## TASK OBJECTIVE:
Although the records contain pictures, print none of them; print exactly the lines from the one with "You are a GUI" through the last line.

DATA EXTRACTS section start

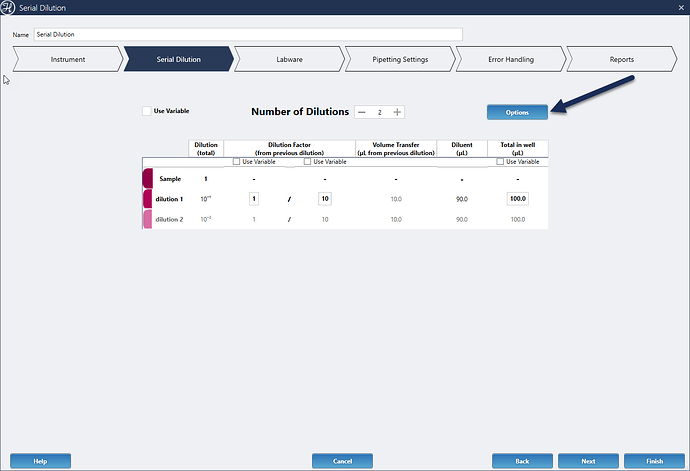This screenshot has width=690, height=471.
Task: Close the Serial Dilution window
Action: [673, 8]
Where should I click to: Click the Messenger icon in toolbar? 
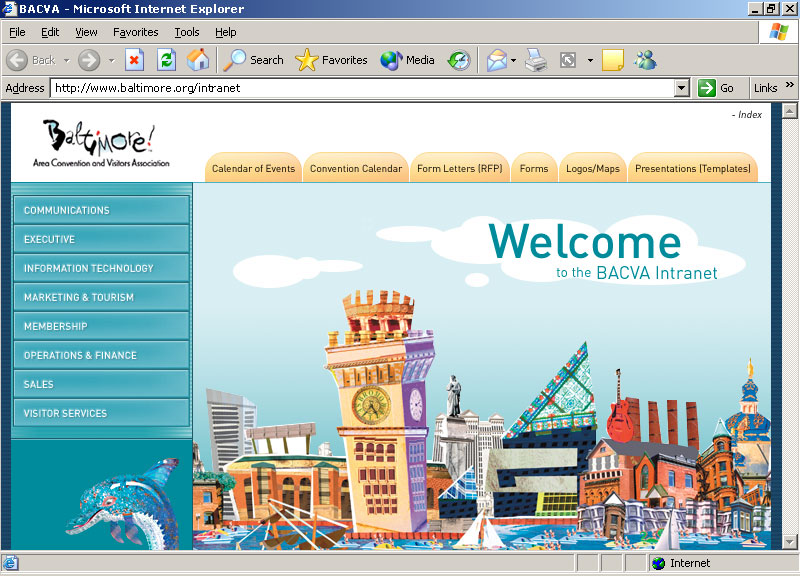[x=645, y=60]
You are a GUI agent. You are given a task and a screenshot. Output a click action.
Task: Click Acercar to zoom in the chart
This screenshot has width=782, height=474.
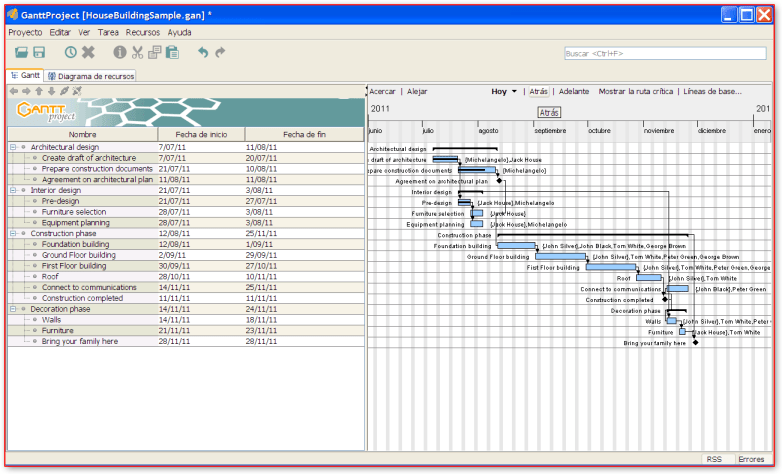[382, 91]
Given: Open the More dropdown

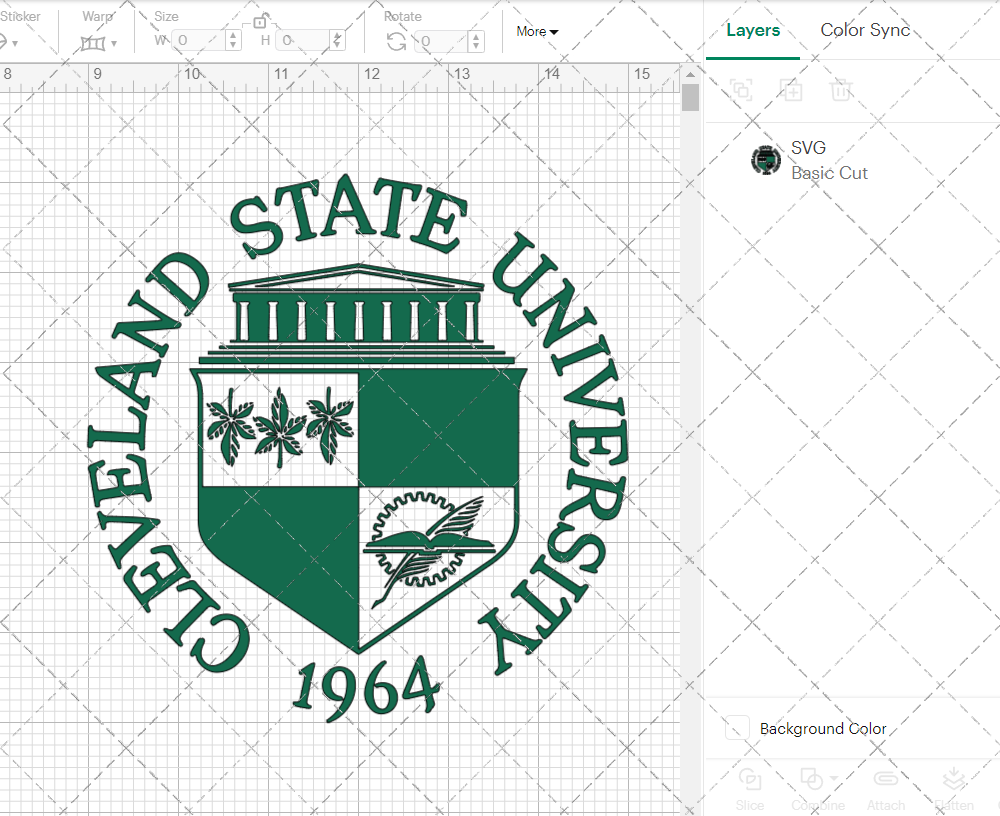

DATA EXTRACTS section end

## RESULT BELOW:
You are a GUI agent. You are given a task and a screenshot. Output a click action.
Task: Click Acercar to zoom in the chart
This screenshot has width=782, height=474.
[382, 91]
Given: Open the More dropdown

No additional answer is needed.